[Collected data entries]
------------------------------------------------

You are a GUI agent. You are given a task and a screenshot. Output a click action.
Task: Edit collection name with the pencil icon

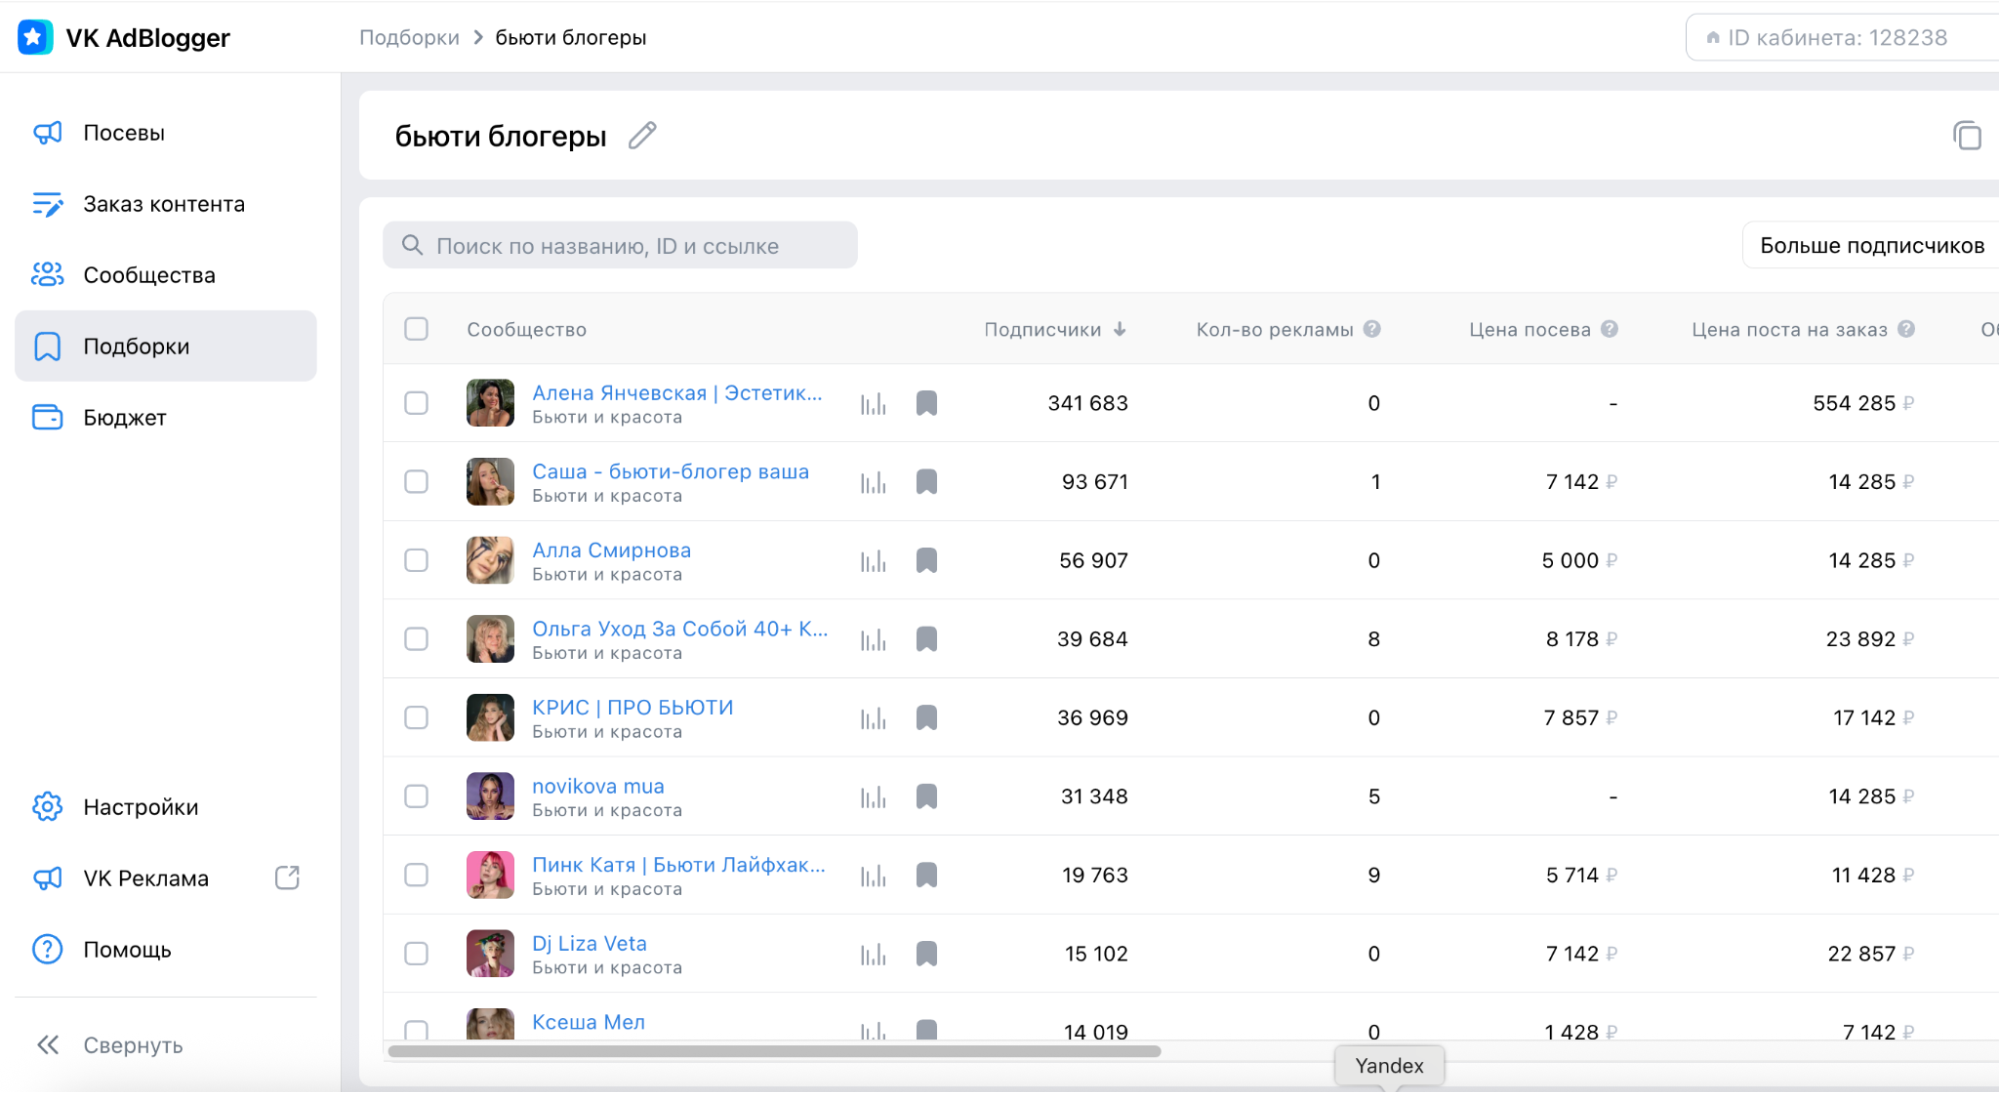point(642,136)
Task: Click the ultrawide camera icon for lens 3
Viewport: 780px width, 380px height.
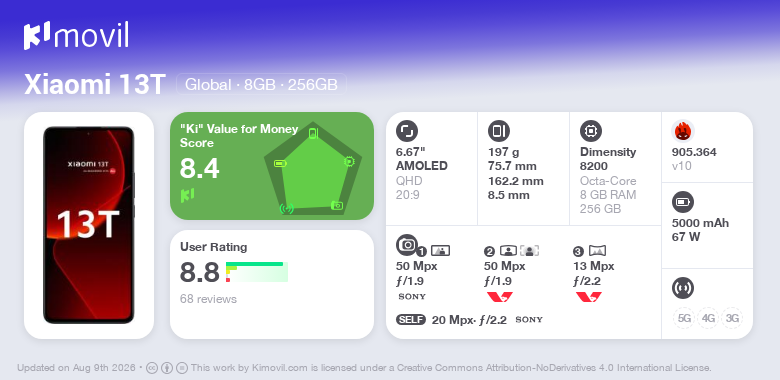Action: point(597,251)
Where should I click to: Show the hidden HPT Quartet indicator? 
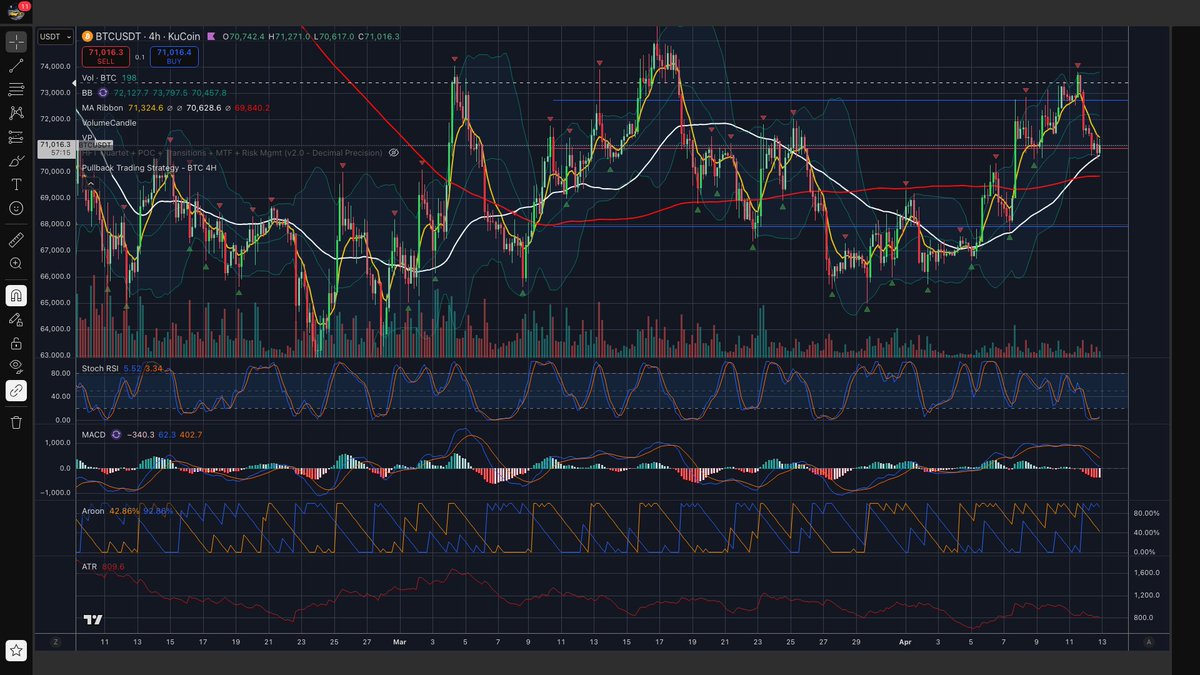point(394,153)
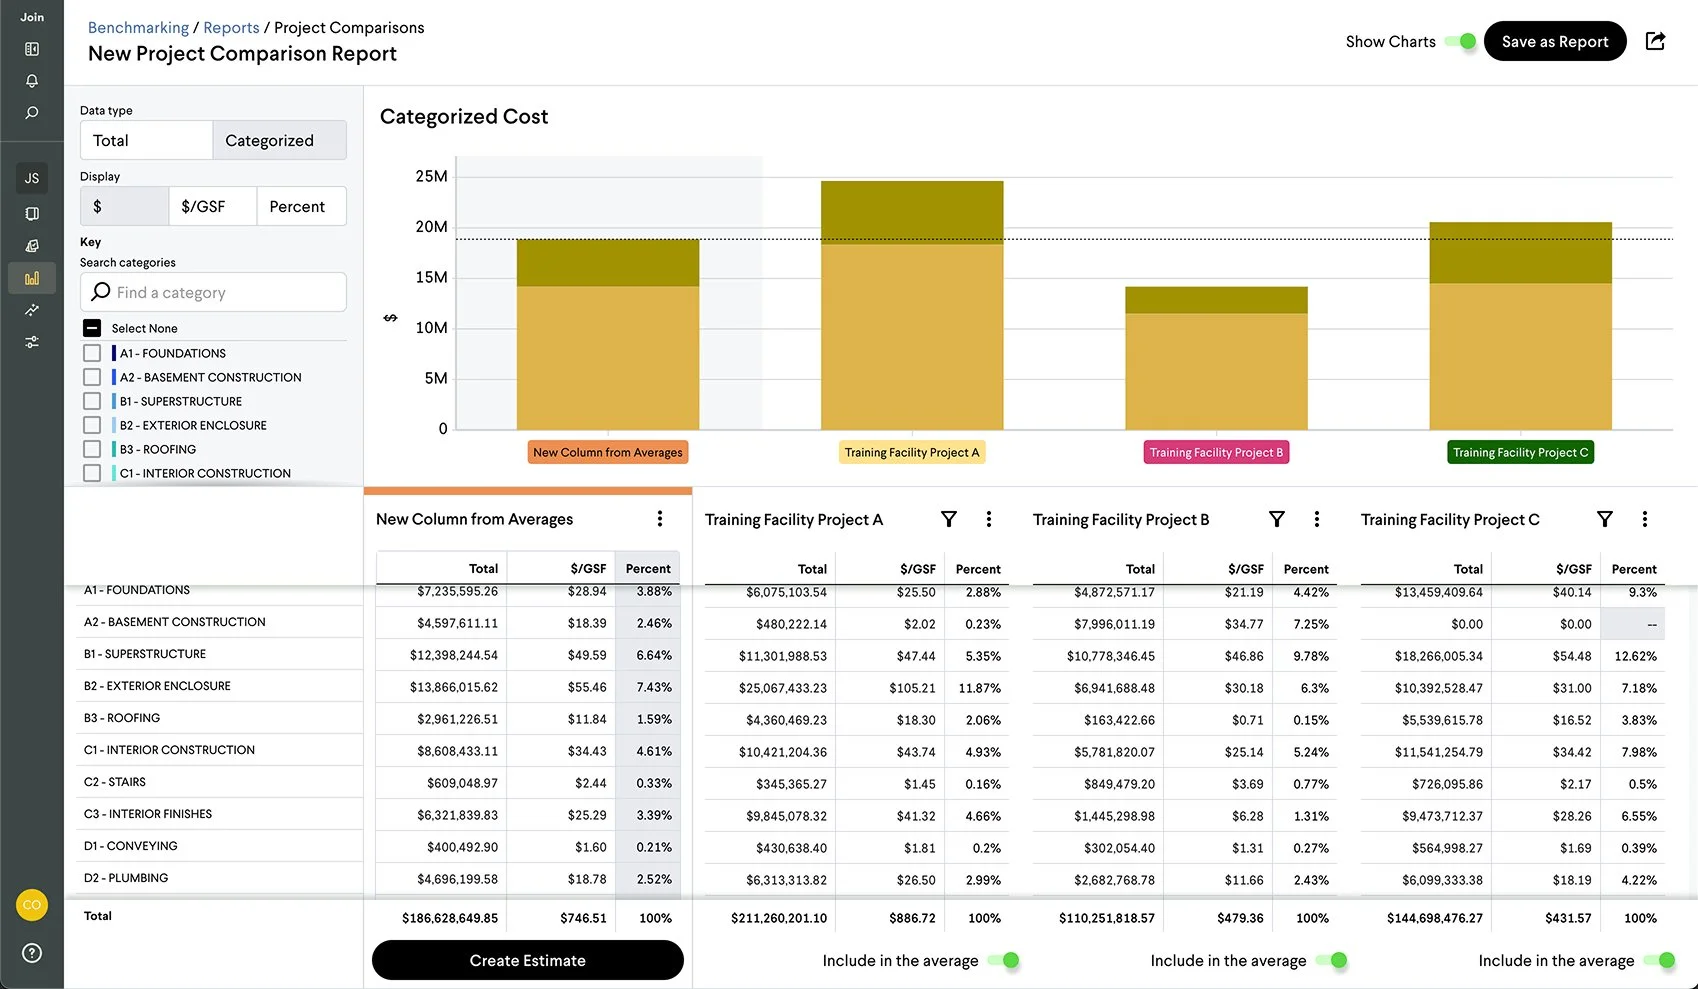Click the green Training Facility Project C legend label
1698x989 pixels.
point(1520,452)
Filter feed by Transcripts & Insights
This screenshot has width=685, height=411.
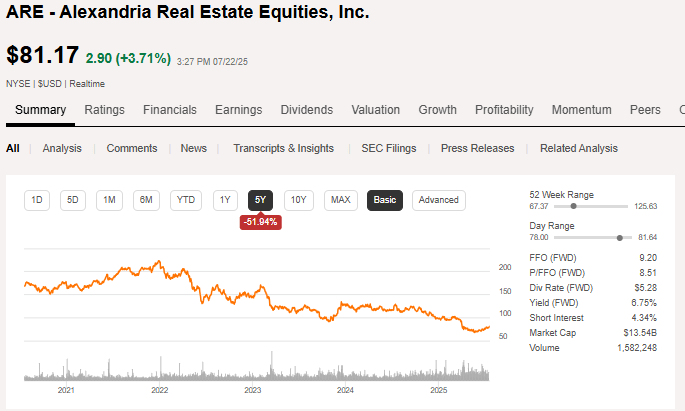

------------------------------------------------

**WHAT IS REQUIRED**
Given the entries above, say how many lines include the word "screenshot", and write nothing besides the number.

**YOUR SOLUTION**
2